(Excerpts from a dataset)
╭──
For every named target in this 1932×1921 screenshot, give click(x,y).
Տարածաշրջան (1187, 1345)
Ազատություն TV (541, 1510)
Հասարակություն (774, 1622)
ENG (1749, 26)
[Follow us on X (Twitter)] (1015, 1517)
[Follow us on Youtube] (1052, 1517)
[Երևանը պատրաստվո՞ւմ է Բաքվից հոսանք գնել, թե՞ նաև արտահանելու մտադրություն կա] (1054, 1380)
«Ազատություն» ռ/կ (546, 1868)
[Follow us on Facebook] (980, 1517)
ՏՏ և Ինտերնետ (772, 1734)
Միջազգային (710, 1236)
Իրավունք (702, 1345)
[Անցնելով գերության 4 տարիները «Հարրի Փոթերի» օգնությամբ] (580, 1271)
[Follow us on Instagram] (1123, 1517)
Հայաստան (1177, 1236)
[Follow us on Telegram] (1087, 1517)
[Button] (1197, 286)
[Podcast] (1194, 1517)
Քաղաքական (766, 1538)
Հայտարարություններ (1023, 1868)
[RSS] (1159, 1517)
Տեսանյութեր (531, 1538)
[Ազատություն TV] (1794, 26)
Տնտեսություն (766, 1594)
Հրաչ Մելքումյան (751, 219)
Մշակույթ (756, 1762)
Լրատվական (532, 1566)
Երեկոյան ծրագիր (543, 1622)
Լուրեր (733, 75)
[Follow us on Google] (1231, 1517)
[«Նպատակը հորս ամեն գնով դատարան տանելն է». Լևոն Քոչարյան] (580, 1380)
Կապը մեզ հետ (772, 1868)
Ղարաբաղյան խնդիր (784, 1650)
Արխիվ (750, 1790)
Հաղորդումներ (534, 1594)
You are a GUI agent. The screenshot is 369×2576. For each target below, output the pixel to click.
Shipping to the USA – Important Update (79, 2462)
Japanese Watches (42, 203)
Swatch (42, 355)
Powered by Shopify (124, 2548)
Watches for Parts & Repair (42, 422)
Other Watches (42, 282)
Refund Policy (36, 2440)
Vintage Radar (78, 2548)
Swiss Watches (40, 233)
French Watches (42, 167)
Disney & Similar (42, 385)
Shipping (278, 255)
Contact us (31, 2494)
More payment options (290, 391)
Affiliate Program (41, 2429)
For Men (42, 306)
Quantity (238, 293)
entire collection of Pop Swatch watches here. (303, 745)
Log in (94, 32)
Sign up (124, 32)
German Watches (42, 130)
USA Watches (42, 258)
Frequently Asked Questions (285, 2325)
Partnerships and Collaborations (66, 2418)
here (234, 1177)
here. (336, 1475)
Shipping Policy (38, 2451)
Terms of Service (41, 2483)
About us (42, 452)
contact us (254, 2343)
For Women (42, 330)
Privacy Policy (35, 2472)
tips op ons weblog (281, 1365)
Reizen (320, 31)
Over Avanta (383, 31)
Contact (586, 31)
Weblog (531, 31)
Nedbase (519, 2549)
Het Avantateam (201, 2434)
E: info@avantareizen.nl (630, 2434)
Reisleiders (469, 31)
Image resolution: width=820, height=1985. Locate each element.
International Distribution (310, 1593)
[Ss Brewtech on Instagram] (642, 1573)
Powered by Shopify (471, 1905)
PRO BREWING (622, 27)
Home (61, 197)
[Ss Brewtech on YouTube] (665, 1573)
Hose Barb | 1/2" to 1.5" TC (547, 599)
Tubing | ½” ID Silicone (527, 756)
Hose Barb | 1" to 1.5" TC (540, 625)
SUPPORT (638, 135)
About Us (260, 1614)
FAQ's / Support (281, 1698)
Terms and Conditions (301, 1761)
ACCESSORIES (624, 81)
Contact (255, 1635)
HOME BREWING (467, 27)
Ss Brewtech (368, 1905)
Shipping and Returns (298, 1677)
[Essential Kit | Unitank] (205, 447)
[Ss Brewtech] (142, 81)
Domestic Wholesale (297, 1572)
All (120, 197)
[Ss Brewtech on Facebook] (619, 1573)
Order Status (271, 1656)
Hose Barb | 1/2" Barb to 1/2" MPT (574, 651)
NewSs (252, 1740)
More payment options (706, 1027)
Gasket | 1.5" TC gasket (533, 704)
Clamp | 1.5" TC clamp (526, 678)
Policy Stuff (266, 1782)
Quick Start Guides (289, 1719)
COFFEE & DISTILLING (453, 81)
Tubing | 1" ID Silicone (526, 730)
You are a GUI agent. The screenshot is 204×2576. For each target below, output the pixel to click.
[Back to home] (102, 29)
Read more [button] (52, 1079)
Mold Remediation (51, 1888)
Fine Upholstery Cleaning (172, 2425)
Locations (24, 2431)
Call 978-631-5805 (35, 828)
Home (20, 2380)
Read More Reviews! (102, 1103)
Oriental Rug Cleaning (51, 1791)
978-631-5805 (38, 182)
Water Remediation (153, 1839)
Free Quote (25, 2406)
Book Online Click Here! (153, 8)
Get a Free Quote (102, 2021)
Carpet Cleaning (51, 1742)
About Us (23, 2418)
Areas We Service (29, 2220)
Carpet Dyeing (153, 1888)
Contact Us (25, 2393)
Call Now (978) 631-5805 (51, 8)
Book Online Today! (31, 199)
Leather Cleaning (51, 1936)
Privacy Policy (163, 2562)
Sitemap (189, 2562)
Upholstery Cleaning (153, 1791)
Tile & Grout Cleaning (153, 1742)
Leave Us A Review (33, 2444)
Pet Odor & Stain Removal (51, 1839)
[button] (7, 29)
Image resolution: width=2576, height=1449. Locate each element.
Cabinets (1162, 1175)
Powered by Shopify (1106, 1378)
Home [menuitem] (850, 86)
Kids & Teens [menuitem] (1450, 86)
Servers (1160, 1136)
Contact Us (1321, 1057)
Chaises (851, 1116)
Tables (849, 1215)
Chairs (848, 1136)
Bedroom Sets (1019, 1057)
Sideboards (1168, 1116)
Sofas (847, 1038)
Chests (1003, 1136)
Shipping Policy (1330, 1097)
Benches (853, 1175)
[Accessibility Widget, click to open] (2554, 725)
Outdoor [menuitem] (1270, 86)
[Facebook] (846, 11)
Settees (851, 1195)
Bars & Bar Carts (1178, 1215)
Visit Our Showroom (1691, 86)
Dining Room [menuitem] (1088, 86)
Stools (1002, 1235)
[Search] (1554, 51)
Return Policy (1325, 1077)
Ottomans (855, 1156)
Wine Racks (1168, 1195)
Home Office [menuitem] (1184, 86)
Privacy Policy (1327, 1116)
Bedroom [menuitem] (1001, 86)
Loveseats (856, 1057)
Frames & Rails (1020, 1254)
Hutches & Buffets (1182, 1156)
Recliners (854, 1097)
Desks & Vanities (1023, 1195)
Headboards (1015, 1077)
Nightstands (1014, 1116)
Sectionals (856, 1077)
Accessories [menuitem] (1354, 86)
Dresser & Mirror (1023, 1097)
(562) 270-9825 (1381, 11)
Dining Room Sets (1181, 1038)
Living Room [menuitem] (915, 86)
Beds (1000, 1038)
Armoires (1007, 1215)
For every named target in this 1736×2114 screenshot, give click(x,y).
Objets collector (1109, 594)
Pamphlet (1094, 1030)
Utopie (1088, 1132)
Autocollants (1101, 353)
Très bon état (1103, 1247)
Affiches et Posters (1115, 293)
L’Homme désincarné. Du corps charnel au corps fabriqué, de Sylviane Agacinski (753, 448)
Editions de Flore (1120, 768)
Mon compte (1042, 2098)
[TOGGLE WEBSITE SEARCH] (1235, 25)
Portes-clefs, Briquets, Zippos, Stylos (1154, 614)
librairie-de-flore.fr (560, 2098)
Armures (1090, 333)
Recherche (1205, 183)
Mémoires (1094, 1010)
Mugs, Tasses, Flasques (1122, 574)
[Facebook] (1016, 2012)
╰──
=== What you should do ===
What you give back should be the lines from the one with "Portes-clefs, Briquets, Zippos, Stylos" to the end of the data, copied exactly, both ends included.

=== Finished task ===
Portes-clefs, Briquets, Zippos, Stylos (1154, 614)
librairie-de-flore.fr (560, 2098)
Armures (1090, 333)
Recherche (1205, 183)
Mémoires (1094, 1010)
Mugs, Tasses, Flasques (1122, 574)
[Facebook] (1016, 2012)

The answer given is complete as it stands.